REQUIRED WORK: Reproduce the lines below without any changes, from the line containing "What do you see at coordinates (130, 209)" through the line containing "Looking at the", both included.

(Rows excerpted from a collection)
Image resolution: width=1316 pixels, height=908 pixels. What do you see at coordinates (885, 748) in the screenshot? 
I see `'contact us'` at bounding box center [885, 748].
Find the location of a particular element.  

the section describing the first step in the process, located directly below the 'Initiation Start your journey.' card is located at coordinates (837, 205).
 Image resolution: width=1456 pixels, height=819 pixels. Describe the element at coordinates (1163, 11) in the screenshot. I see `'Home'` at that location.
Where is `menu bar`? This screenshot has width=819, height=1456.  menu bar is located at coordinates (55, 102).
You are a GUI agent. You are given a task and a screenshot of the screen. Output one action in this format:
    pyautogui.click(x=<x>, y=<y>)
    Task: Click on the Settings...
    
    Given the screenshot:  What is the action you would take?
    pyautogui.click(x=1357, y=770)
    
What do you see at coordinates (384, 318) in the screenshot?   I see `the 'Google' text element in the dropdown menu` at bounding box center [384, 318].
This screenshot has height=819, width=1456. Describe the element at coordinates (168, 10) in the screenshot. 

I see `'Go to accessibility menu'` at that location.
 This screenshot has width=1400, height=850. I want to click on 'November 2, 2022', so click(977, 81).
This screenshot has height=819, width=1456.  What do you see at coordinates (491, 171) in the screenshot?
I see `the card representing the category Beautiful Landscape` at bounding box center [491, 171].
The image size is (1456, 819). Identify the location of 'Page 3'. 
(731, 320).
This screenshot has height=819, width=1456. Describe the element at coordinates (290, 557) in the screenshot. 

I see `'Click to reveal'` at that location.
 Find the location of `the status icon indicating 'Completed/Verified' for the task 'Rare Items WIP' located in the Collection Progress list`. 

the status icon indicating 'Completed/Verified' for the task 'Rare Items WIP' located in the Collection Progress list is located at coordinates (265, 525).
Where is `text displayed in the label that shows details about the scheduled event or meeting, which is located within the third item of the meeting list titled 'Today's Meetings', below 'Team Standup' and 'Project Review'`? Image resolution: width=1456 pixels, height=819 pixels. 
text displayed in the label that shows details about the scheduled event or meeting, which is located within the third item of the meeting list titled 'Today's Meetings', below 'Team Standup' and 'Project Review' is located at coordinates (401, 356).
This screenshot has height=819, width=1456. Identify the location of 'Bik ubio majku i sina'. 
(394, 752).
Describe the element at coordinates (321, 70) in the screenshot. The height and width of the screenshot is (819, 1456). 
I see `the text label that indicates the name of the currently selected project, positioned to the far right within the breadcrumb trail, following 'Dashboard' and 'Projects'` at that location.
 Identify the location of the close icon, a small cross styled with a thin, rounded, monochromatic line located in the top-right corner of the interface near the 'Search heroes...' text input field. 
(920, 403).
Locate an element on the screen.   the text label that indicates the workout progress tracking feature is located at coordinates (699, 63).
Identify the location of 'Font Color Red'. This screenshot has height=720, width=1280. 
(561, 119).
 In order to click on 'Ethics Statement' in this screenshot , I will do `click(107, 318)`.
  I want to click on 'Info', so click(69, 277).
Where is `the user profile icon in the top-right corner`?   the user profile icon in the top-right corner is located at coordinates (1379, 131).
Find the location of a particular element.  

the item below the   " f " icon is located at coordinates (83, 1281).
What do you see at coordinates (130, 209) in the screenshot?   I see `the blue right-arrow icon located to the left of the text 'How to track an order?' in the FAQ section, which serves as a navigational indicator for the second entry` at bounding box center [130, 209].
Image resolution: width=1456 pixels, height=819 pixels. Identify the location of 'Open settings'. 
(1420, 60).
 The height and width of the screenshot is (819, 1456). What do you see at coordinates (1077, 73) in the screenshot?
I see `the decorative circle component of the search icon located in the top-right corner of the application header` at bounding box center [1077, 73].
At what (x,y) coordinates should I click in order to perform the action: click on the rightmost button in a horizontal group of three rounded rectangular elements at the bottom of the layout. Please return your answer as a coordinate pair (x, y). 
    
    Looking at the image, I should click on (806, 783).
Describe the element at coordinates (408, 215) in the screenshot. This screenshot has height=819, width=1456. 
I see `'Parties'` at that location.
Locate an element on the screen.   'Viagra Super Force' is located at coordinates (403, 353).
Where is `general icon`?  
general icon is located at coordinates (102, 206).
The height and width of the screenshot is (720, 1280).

EXERCISE SOLUTION:
What do you see at coordinates (130, 209) in the screenshot?   I see `the blue right-arrow icon located to the left of the text 'How to track an order?' in the FAQ section, which serves as a navigational indicator for the second entry` at bounding box center [130, 209].
Image resolution: width=1456 pixels, height=819 pixels. Identify the location of 'Open settings'. 
(1420, 60).
 The height and width of the screenshot is (819, 1456). What do you see at coordinates (1077, 73) in the screenshot?
I see `the decorative circle component of the search icon located in the top-right corner of the application header` at bounding box center [1077, 73].
At what (x,y) coordinates should I click in order to perform the action: click on the rightmost button in a horizontal group of three rounded rectangular elements at the bottom of the layout. Please return your answer as a coordinate pair (x, y). 
    
    Looking at the image, I should click on (806, 783).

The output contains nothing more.